Дух зла в христианской картине мира был абсолютно отрицательным существом, не имеющим ничего, что могло бы вызвать симпатию. Это характерно как для евангельского сюжета, так и для ранней церковной традиции. Дьявол и его демоны отображались с подчеркнутой неприязнью. Когда современные теоретики философии ужаса, рассуждая об ужасе материального, ссылаются на монстров Лавкрафта как пример сочетания несочетаемых элементов, то они не учитывают, что такая традиция в отображении дьявола и его слуг была изначальной в раннем христианстве. Приведем здесь лишь один пример – типичное описание демона из раннехристианского патерика:
Когда шел я дорогою, встретил человека высокого роста, совершенно голого, черного цветом, отвратительного видом, малоголового, тонконогого с железными когтями, огненными глазами, толстыми губами, ослиною кожею. Увидав его, я пришел в ужас и запечатлел себя крестом. Но он приблизился ко мне и, обняв меня, часто целовал и говорил: что ты крестишься и бежишь от меня? Ты друг мой, творящий волю мою. За то и я пришел сопутствовать тебе и помочь тебе исполнить волю твою183.
В таком образе не только нет ничего симпатичного, он призван вызывать глубокую неприязнь.
В западном Средневековье интерес к дьяволу актуализируется: его вмешательство в дела людей, колдовство как его домен, истории о шабашах ведьм акцентируют внимание на нем и его образе, отвратительность которого не уменьшается, скорее наоборот, у него появляются неотъемлемые элементы – рога и копыта.
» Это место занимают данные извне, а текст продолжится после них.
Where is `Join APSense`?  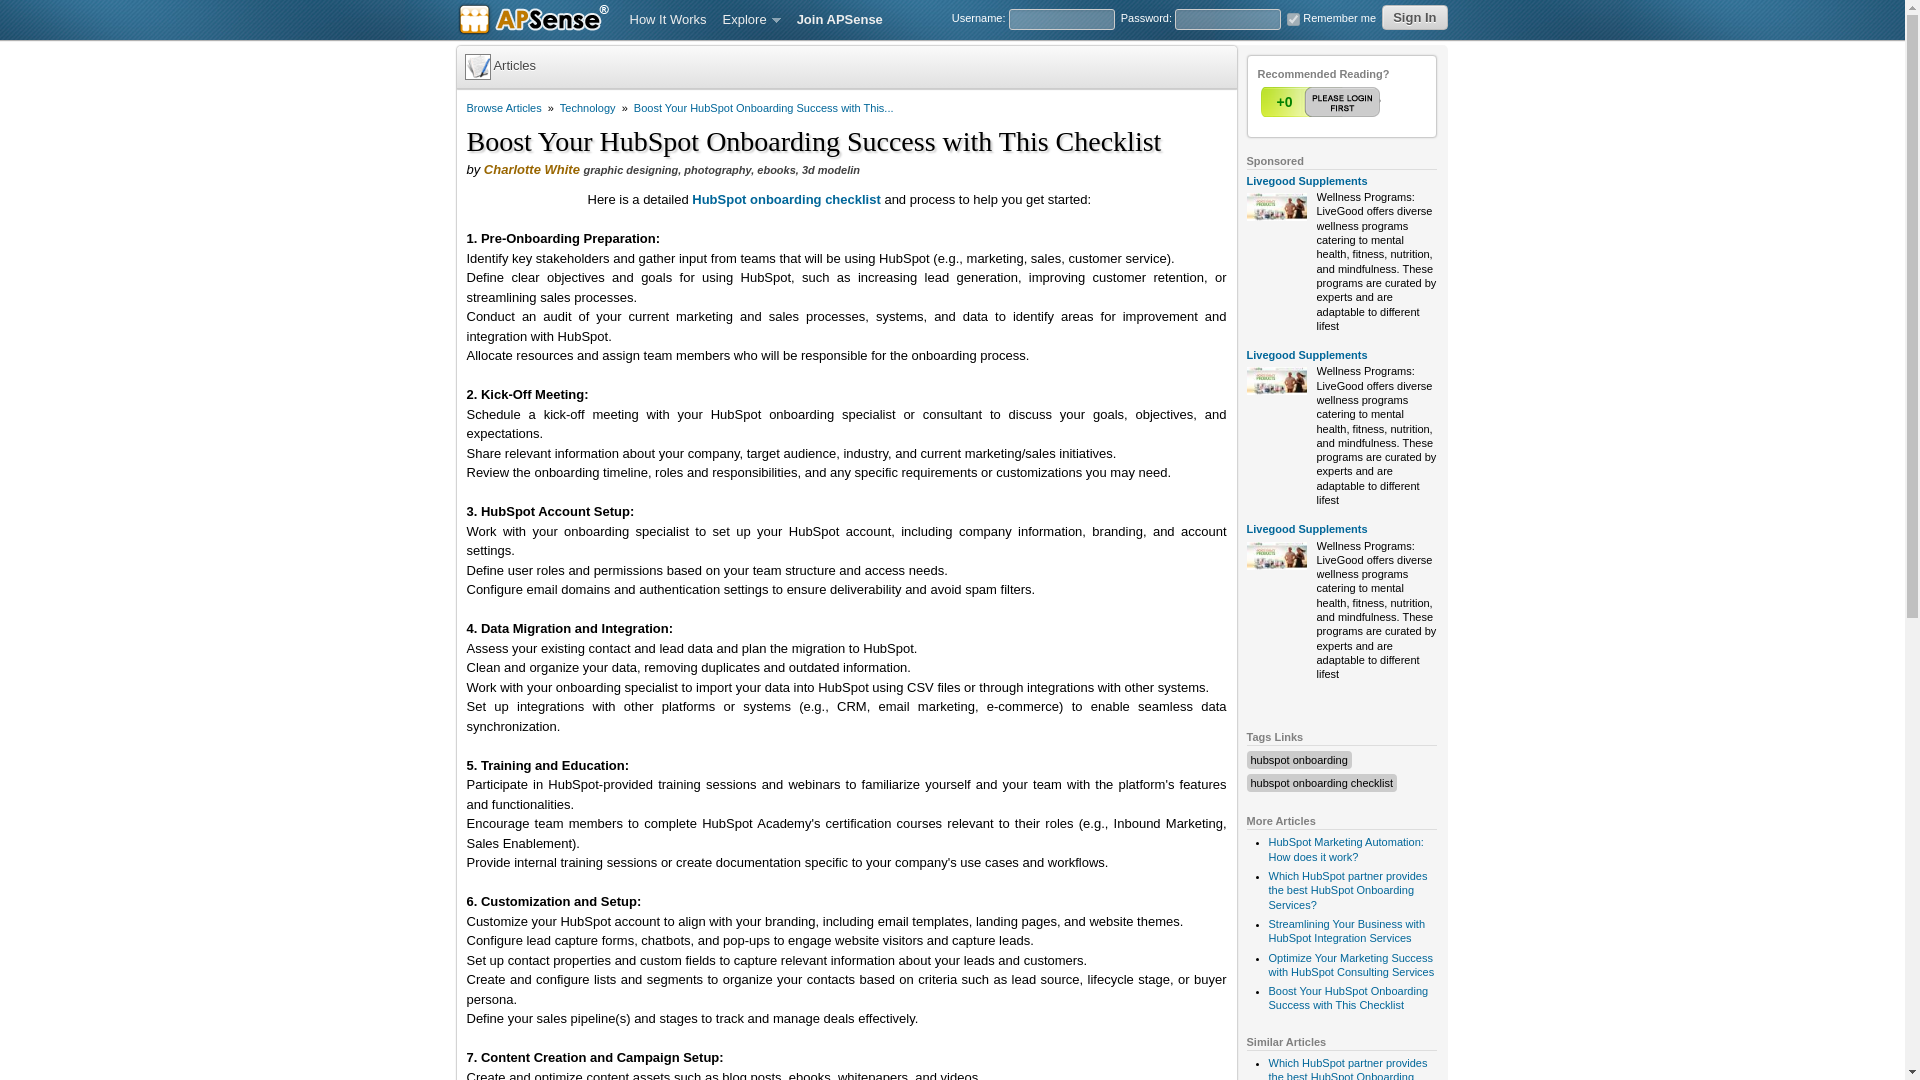 Join APSense is located at coordinates (840, 20).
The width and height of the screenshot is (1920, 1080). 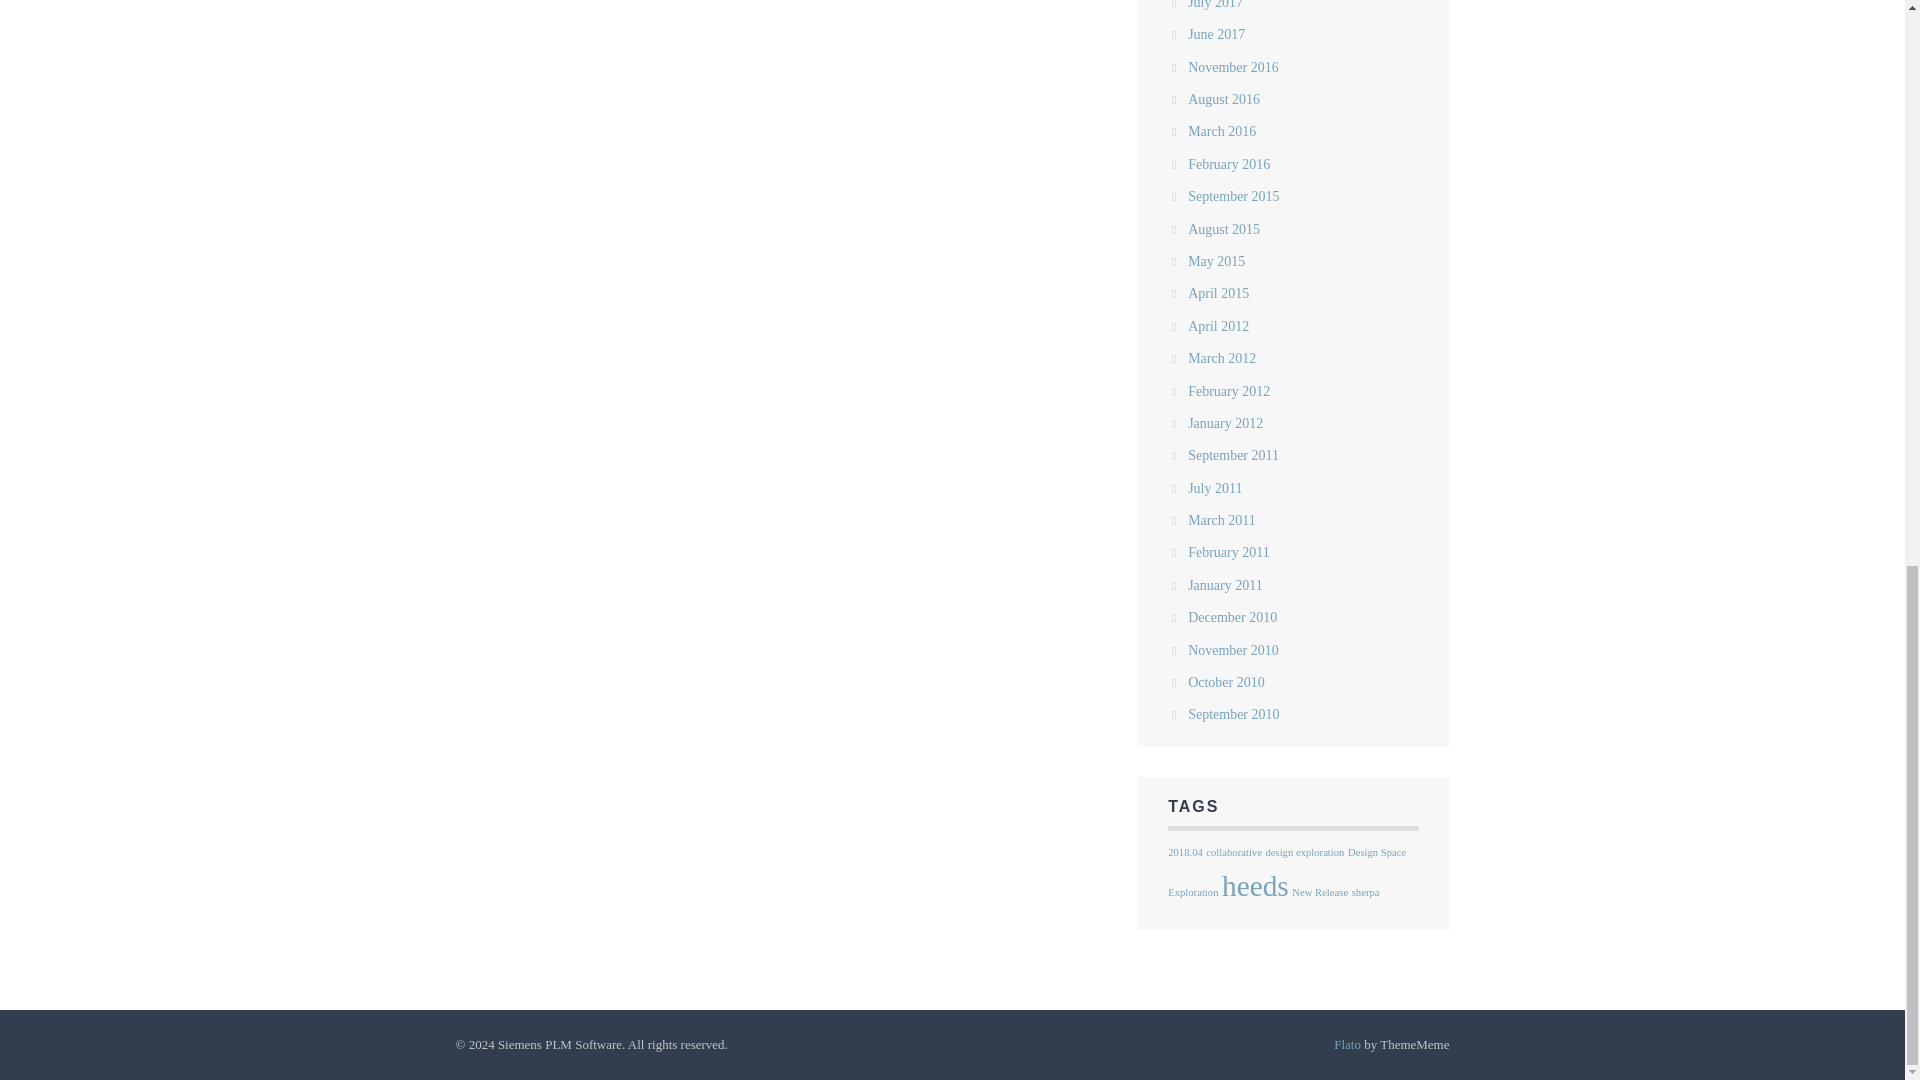 What do you see at coordinates (1226, 422) in the screenshot?
I see `January 2012` at bounding box center [1226, 422].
Здесь же развивается представление о сообществах зла, творящих свои ужасные ритуалы во славу духа зла.
Романтическая составляющая
С приходом Нового времени ситуация несколько меняется: интерес к персонифицированному злу все более ассоциируется со сказками, суевериями, недостойными критического ума, вкупе со свободой художественного творчества, что приводит к формированию нового образа дьявола, скроенного по вполне человеческим лекалам. Первым шагом к нему стала классическая английская поэма Джона Мильтона «Потерянный рай» (1667).